*BRIEF*
Pick out all lines in the listing holding the string "will" and copy them.

-*-*-

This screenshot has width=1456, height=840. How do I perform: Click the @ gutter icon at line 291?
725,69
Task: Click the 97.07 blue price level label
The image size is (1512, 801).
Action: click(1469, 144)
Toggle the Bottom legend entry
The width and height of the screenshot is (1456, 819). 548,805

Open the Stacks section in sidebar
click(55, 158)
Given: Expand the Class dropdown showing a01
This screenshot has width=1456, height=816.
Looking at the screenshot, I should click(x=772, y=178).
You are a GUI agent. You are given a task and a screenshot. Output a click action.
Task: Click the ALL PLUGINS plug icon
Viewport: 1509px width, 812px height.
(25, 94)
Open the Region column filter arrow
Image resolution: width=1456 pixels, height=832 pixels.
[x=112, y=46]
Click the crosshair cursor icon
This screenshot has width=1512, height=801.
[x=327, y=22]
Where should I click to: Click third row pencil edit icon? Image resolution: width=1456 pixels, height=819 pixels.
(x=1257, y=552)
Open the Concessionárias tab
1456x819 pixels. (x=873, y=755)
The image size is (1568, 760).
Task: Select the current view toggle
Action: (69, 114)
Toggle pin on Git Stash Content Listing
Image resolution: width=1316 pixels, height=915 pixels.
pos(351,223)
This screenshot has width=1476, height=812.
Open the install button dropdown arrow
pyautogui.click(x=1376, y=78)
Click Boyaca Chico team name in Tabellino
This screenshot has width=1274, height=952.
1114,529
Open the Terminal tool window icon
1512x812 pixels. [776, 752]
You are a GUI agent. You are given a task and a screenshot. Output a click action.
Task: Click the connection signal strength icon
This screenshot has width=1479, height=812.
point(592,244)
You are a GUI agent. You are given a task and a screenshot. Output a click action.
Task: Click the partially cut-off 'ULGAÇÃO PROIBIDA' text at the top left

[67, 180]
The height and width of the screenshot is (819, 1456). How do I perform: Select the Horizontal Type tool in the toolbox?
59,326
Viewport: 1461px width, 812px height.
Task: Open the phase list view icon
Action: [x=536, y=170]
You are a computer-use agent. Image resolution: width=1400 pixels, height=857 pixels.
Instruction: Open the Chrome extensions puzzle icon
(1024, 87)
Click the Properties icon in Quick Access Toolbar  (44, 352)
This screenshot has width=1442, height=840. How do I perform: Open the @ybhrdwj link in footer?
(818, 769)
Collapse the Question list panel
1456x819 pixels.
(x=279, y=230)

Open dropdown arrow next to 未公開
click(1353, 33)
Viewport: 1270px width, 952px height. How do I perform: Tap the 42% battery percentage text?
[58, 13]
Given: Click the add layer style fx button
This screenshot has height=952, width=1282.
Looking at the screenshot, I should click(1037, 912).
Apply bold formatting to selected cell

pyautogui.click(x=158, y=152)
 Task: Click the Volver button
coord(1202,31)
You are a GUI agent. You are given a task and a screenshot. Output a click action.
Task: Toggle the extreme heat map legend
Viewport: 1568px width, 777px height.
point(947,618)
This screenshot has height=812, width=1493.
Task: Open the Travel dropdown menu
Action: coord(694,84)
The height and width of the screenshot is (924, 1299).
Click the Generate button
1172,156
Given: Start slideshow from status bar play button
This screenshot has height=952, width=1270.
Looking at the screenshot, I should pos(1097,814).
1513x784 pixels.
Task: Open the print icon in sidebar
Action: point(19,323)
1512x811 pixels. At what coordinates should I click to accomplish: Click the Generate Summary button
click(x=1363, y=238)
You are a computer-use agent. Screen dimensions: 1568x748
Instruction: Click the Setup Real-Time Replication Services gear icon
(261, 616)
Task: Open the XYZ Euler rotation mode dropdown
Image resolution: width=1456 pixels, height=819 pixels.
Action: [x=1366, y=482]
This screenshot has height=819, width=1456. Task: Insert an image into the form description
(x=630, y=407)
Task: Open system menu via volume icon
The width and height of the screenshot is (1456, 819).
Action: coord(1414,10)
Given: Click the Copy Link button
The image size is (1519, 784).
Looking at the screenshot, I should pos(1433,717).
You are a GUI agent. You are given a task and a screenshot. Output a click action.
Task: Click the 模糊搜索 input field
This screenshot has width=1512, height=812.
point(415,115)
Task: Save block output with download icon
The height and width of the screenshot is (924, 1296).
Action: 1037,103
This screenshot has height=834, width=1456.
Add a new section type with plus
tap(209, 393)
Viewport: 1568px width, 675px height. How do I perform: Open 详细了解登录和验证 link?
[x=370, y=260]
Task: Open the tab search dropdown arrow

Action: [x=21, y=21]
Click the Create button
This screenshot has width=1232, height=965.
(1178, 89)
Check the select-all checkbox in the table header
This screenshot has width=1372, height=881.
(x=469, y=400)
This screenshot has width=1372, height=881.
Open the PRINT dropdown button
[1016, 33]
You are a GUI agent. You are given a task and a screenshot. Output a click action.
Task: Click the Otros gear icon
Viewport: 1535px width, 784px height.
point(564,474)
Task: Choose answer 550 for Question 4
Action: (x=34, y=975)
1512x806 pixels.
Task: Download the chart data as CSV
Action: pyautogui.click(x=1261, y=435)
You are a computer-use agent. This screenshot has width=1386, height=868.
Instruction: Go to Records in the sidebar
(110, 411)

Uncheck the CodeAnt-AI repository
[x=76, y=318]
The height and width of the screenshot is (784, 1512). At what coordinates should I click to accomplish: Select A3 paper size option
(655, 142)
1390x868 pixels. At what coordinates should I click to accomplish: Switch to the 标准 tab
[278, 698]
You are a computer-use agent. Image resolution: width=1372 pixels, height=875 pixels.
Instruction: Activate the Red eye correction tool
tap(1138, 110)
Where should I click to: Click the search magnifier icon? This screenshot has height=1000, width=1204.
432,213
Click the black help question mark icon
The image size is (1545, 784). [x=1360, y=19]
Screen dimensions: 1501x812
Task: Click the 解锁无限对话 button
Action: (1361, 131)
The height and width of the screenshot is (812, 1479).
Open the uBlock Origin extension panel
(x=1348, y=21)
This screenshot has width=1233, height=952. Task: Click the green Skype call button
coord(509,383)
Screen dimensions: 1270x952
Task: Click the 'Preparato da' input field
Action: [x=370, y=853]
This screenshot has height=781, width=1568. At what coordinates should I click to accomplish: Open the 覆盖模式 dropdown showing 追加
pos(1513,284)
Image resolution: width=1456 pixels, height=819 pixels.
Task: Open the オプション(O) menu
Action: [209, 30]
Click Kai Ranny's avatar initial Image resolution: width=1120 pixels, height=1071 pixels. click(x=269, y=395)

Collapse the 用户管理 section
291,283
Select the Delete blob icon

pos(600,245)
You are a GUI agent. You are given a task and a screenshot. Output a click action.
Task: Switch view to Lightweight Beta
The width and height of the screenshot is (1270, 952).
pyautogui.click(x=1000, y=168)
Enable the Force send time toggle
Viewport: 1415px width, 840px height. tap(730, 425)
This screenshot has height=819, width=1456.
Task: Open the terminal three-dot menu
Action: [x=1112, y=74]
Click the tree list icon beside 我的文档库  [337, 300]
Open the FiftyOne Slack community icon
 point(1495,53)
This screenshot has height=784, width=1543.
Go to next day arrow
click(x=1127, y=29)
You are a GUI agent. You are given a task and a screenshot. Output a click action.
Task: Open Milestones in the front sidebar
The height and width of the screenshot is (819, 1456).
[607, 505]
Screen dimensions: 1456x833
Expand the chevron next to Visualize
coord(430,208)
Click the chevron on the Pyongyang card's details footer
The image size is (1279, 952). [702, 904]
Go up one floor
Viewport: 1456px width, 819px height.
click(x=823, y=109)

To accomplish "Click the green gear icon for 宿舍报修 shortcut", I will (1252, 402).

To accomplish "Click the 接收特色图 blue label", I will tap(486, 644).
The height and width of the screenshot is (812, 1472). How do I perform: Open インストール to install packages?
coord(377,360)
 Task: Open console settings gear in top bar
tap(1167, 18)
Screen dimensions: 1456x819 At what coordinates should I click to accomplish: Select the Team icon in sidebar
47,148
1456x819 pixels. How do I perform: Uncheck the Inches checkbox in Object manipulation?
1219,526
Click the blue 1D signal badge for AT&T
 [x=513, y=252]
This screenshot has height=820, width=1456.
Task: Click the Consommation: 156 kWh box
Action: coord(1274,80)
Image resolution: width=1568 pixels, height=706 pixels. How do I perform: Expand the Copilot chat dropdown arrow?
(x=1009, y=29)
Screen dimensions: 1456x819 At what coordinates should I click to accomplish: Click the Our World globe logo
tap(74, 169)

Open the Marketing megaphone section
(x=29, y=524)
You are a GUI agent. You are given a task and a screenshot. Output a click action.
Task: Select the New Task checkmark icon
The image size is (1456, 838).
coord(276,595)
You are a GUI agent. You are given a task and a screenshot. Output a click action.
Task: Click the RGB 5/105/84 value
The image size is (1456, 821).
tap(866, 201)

-*-*-

*RESPONSE BELOW*
To accomplish "Click the green gear icon for 宿舍报修 shortcut", I will (1252, 402).
To accomplish "Click the 接收特色图 blue label", I will tap(486, 644).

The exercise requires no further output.